Une terrible famine conduisit dix des fils de Jacob devant le vice-roi d’Égypte pour s’approvisionner en pain. Le vice-roi, qui n’était autre que leur frère Joseph qu’ils avaient vendu comme esclave, sans qu’ils ne le sachent, les accusa d’être des espions et exigea qu’ils amènent leur frère Benjamin en Égypte. Avant de révéler son identité à ses frères, il fit accuser Benjamin à tort en plaçant sa coupe d’argent dans le sac de ce dernier et l’accusa de vol. Judah prit la défense de Benjamin en proposant d’être lui-même puni à sa place.

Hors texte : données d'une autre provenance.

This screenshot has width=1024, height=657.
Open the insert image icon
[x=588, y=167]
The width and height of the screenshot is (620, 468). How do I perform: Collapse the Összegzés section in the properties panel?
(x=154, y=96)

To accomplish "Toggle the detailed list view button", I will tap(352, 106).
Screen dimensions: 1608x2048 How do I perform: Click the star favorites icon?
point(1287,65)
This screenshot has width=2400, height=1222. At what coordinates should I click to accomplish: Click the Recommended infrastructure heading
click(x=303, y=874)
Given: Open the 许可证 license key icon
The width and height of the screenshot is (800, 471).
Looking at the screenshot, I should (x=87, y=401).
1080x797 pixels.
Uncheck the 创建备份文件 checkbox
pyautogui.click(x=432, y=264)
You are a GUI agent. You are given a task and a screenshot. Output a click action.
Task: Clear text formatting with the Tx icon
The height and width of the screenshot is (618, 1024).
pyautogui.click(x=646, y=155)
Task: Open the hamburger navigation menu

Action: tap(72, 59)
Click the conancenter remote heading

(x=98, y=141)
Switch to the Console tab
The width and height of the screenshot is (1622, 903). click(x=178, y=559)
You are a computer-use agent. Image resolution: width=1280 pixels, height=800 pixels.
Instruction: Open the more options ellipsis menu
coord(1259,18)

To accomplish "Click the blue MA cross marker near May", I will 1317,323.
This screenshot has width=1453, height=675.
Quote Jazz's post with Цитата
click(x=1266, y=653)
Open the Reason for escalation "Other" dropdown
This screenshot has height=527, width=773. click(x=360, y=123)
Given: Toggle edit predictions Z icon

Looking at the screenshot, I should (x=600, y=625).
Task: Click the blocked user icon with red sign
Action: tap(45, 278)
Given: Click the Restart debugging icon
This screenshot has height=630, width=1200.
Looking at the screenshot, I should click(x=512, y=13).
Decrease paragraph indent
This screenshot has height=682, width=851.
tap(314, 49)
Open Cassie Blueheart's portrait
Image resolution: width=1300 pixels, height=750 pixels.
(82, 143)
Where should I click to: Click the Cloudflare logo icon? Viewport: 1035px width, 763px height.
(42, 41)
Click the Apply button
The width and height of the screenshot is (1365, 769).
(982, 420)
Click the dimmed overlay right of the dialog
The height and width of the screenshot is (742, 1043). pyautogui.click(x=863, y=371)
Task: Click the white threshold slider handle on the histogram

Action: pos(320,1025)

Joseph révéla alors son identité à ses frères, et toute la famille fut réunie auprès de Joseph en Égypte.
Selon la lecture traditionnelle, toute l’intrigue de Joseph et ses frères sert à expliquer comment le peuple juif en vint à vivre en Égypte et comment il finit par être asservi aux Égyptiens. L’interprétation kabbalistique est précisément à l’opposé. Chacune des actions de Joseph préparait en réalité le terrain, non pas pour l’asservissement final, mais plutôt pour fortifier spirituellement les Juifs durant leur exil, ce qui conduirait finalement à la rédemption.
Du point de vue mystique, pour que leurs descendants puissent endurer l’âpreté de l’exil, les frères de Joseph, à la tête des tribus d’Israël, devaient endurer l’oppression et les accusations du monarque égyptien qui n’était autre, en vérité, que leur frère déguisé. Lorsque le peuple juif, à l’instar de ses ancêtres, se sentirait soumis au monarque égyptien, il se souviendrait de l’histoire de Joseph pour percevoir qu’une réalité plus profonde se jouait. Le monarque oppressif n’était autre que leur « frère », qui allait finalement leur apporter des bienfaits. L’exil était une épreuve qui les affinerait et les mènerait à d’immenses richesses tant matérielles que spirituelles.
Outre l’assujettissement physique, l’exil comporte également un aspect spirituel. En exil, nous sommes coupés de notre environnement naturel. Nous vivons une vie en désaccord avec notre nature profonde. Notre conscience innée de D.ieu et notre lien avec la spiritualité de notre âme intérieure sont altérés, car nos émotions et nos aspirations ne visent plus que notre survie physique.
Joseph investit le peuple juif du pouvoir de transcender la torpeur spirituelle qu’est l’exil.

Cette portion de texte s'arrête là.